EXTRACTED DATA |
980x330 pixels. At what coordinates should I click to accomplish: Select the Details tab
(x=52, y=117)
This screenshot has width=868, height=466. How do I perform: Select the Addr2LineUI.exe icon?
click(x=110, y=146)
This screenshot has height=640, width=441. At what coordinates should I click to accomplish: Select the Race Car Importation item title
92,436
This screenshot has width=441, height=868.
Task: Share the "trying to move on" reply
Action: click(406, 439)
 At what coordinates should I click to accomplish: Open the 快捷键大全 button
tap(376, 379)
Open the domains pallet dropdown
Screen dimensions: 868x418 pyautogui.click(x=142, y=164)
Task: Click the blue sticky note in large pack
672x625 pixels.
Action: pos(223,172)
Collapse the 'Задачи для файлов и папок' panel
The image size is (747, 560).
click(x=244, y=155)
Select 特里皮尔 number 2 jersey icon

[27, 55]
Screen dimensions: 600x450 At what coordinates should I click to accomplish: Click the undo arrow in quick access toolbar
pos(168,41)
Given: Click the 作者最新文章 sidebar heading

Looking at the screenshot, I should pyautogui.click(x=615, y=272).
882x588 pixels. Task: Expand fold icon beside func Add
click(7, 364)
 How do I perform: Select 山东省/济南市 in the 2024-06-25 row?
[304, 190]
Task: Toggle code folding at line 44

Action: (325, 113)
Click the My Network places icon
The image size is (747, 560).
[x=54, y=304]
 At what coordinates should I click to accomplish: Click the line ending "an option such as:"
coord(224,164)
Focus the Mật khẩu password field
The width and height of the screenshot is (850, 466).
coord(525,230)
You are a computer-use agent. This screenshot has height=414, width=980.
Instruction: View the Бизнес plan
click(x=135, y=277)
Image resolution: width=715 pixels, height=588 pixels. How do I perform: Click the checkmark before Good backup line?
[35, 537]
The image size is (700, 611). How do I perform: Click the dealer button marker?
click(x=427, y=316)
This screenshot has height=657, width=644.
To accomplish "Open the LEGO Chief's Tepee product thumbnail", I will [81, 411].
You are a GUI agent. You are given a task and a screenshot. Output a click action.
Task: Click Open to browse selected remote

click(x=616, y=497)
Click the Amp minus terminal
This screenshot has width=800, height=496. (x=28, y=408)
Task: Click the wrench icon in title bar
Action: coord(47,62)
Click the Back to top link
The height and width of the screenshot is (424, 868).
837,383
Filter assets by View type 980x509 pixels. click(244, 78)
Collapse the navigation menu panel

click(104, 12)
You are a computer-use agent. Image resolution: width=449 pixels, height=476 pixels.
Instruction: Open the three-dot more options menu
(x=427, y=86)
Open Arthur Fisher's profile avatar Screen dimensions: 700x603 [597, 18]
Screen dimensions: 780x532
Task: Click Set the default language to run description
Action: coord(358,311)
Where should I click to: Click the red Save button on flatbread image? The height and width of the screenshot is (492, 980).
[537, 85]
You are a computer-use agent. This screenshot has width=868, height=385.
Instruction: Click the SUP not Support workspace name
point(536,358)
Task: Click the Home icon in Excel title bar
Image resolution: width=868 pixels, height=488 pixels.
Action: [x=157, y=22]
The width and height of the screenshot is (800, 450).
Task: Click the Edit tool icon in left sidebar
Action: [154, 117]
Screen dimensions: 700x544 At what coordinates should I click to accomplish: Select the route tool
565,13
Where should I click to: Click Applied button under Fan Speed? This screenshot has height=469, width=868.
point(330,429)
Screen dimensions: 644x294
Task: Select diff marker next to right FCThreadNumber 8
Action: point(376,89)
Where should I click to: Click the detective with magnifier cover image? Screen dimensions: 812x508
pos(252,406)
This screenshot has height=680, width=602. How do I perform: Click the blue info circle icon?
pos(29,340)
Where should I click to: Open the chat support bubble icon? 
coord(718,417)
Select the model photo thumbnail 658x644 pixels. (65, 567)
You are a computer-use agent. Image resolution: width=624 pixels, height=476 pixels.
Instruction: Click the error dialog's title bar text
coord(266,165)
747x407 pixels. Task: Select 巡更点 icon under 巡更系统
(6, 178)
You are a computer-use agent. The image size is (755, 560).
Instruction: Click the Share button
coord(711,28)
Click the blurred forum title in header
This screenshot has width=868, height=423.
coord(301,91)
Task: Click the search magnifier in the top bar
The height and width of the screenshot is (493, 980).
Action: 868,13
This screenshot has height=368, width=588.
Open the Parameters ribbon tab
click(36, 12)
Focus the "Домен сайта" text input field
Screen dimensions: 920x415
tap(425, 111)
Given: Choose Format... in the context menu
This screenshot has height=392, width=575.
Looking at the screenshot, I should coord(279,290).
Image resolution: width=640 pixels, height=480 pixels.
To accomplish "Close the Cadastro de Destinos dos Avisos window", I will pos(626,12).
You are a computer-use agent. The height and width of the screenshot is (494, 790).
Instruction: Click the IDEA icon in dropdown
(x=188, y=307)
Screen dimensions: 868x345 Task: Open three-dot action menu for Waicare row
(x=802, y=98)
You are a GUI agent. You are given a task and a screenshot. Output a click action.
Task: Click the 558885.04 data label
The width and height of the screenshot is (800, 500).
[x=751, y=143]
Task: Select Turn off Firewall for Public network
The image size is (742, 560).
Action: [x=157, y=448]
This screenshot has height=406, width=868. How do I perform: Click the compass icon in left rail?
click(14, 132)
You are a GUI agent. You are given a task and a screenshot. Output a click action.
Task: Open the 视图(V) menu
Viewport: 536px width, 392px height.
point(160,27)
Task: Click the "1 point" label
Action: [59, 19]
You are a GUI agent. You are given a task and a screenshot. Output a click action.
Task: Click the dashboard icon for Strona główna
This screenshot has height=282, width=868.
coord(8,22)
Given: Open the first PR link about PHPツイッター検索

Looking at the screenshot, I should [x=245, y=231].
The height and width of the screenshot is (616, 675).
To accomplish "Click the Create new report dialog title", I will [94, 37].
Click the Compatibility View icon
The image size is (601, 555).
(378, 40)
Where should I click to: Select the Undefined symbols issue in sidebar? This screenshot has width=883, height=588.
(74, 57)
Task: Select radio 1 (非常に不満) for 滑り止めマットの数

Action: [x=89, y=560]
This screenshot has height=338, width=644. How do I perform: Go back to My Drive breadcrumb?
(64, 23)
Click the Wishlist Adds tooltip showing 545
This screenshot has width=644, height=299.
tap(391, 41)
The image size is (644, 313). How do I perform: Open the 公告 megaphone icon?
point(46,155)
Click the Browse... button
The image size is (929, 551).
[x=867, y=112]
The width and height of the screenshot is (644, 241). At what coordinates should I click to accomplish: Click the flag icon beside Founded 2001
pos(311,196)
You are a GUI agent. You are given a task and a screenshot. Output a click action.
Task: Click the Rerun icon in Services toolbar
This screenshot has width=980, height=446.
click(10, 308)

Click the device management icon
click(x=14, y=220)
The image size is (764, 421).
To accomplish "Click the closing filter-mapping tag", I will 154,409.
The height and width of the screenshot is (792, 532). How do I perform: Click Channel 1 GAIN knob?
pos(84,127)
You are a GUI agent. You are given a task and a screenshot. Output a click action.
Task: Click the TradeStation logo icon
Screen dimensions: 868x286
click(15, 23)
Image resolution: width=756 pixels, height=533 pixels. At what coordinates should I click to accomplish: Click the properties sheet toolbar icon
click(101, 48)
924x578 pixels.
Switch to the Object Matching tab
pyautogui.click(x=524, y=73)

WHAT THE EXERCISE ASKS | For this task, please set down every entry exactly, with no line left out.

RESPONSE BOX |
980x330 pixels. At what coordinates should I click to accomplish: Select the Details tab
(x=52, y=117)
This screenshot has width=868, height=466. How do I perform: Select the Addr2LineUI.exe icon?
click(x=110, y=146)
This screenshot has height=640, width=441. At what coordinates should I click to accomplish: Select the Race Car Importation item title
92,436
This screenshot has width=441, height=868.
Task: Share the "trying to move on" reply
Action: click(406, 439)
 At what coordinates should I click to accomplish: Open the 快捷键大全 button
tap(376, 379)
Open the domains pallet dropdown
Screen dimensions: 868x418 pyautogui.click(x=142, y=164)
Task: Click the blue sticky note in large pack
672x625 pixels.
Action: pos(223,172)
Collapse the 'Задачи для файлов и папок' panel
The image size is (747, 560).
click(x=244, y=155)
Select 特里皮尔 number 2 jersey icon

[27, 55]
Screen dimensions: 600x450 At what coordinates should I click to accomplish: Click the undo arrow in quick access toolbar
pos(168,41)
Given: Click the 作者最新文章 sidebar heading

Looking at the screenshot, I should pyautogui.click(x=615, y=272).
882x588 pixels. Task: Expand fold icon beside func Add
click(7, 364)
 How do I perform: Select 山东省/济南市 in the 2024-06-25 row?
[304, 190]
Task: Toggle code folding at line 44

Action: (325, 113)
Click the My Network places icon
The image size is (747, 560).
[x=54, y=304]
 At what coordinates should I click to accomplish: Click the line ending "an option such as:"
coord(224,164)
Focus the Mật khẩu password field
The width and height of the screenshot is (850, 466).
coord(525,230)
You are a computer-use agent. This screenshot has height=414, width=980.
Instruction: View the Бизнес plan
click(x=135, y=277)
Image resolution: width=715 pixels, height=588 pixels. How do I perform: Click the checkmark before Good backup line?
[35, 537]
The image size is (700, 611). How do I perform: Click the dealer button marker?
click(x=427, y=316)
This screenshot has height=657, width=644.
To accomplish "Open the LEGO Chief's Tepee product thumbnail", I will [81, 411].
You are a GUI agent. You are given a task and a screenshot. Output a click action.
Task: Click Open to browse selected remote

click(x=616, y=497)
Click the Amp minus terminal
This screenshot has width=800, height=496. (x=28, y=408)
Task: Click the wrench icon in title bar
Action: coord(47,62)
Click the Back to top link
The height and width of the screenshot is (424, 868).
837,383
Filter assets by View type 980x509 pixels. click(244, 78)
Collapse the navigation menu panel

click(104, 12)
You are a computer-use agent. Image resolution: width=449 pixels, height=476 pixels.
Instruction: Open the three-dot more options menu
(x=427, y=86)
Open Arthur Fisher's profile avatar Screen dimensions: 700x603 [597, 18]
Screen dimensions: 780x532
Task: Click Set the default language to run description
Action: coord(358,311)
Where should I click to: Click the red Save button on flatbread image? The height and width of the screenshot is (492, 980).
[537, 85]
You are a computer-use agent. This screenshot has width=868, height=385.
Instruction: Click the SUP not Support workspace name
point(536,358)
Task: Click the Home icon in Excel title bar
Image resolution: width=868 pixels, height=488 pixels.
Action: [x=157, y=22]
The width and height of the screenshot is (800, 450).
Task: Click the Edit tool icon in left sidebar
Action: [154, 117]
Screen dimensions: 700x544 At what coordinates should I click to accomplish: Select the route tool
565,13
Where should I click to: Click Applied button under Fan Speed? This screenshot has height=469, width=868.
point(330,429)
Screen dimensions: 644x294
Task: Select diff marker next to right FCThreadNumber 8
Action: point(376,89)
Where should I click to: Click the detective with magnifier cover image? Screen dimensions: 812x508
pos(252,406)
This screenshot has height=680, width=602. How do I perform: Click the blue info circle icon?
pos(29,340)
Where should I click to: Open the chat support bubble icon? 
coord(718,417)
Select the model photo thumbnail 658x644 pixels. (65, 567)
You are a computer-use agent. Image resolution: width=624 pixels, height=476 pixels.
Instruction: Click the error dialog's title bar text
coord(266,165)
747x407 pixels. Task: Select 巡更点 icon under 巡更系统
(6, 178)
You are a computer-use agent. The image size is (755, 560).
Instruction: Click the Share button
coord(711,28)
Click the blurred forum title in header
This screenshot has width=868, height=423.
coord(301,91)
Task: Click the search magnifier in the top bar
The height and width of the screenshot is (493, 980).
Action: 868,13
This screenshot has height=368, width=588.
Open the Parameters ribbon tab
click(36, 12)
Focus the "Домен сайта" text input field
Screen dimensions: 920x415
tap(425, 111)
Given: Choose Format... in the context menu
This screenshot has height=392, width=575.
Looking at the screenshot, I should coord(279,290).
Image resolution: width=640 pixels, height=480 pixels.
To accomplish "Close the Cadastro de Destinos dos Avisos window", I will pos(626,12).
You are a computer-use agent. The height and width of the screenshot is (494, 790).
Instruction: Click the IDEA icon in dropdown
(x=188, y=307)
Screen dimensions: 868x345 Task: Open three-dot action menu for Waicare row
(x=802, y=98)
You are a GUI agent. You are given a task and a screenshot. Output a click action.
Task: Click the 558885.04 data label
The width and height of the screenshot is (800, 500).
[x=751, y=143]
Task: Select Turn off Firewall for Public network
The image size is (742, 560).
Action: [x=157, y=448]
This screenshot has height=406, width=868. How do I perform: Click the compass icon in left rail?
click(14, 132)
You are a GUI agent. You are given a task and a screenshot. Output a click action.
Task: Open the 视图(V) menu
Viewport: 536px width, 392px height.
point(160,27)
Task: Click the "1 point" label
Action: [59, 19]
You are a GUI agent. You are given a task and a screenshot. Output a click action.
Task: Click the dashboard icon for Strona główna
This screenshot has height=282, width=868.
coord(8,22)
Given: Open the first PR link about PHPツイッター検索

Looking at the screenshot, I should [x=245, y=231].
The height and width of the screenshot is (616, 675).
To accomplish "Click the Create new report dialog title", I will [94, 37].
Click the Compatibility View icon
The image size is (601, 555).
(378, 40)
Where should I click to: Select the Undefined symbols issue in sidebar? This screenshot has width=883, height=588.
(74, 57)
Task: Select radio 1 (非常に不満) for 滑り止めマットの数

Action: [x=89, y=560]
This screenshot has height=338, width=644. How do I perform: Go back to My Drive breadcrumb?
(64, 23)
Click the Wishlist Adds tooltip showing 545
This screenshot has width=644, height=299.
tap(391, 41)
The image size is (644, 313). How do I perform: Open the 公告 megaphone icon?
point(46,155)
Click the Browse... button
The image size is (929, 551).
[x=867, y=112]
The width and height of the screenshot is (644, 241). At what coordinates should I click to accomplish: Click the flag icon beside Founded 2001
pos(311,196)
You are a GUI agent. You are given a task and a screenshot. Output a click action.
Task: Click the Rerun icon in Services toolbar
This screenshot has width=980, height=446.
click(10, 308)

Click the device management icon
click(x=14, y=220)
The image size is (764, 421).
To accomplish "Click the closing filter-mapping tag", I will 154,409.
The height and width of the screenshot is (792, 532). How do I perform: Click Channel 1 GAIN knob?
pos(84,127)
You are a GUI agent. You are given a task and a screenshot. Output a click action.
Task: Click the TradeStation logo icon
Screen dimensions: 868x286
click(15, 23)
Image resolution: width=756 pixels, height=533 pixels. At what coordinates should I click to accomplish: Click the properties sheet toolbar icon
click(101, 48)
924x578 pixels.
Switch to the Object Matching tab
pyautogui.click(x=524, y=73)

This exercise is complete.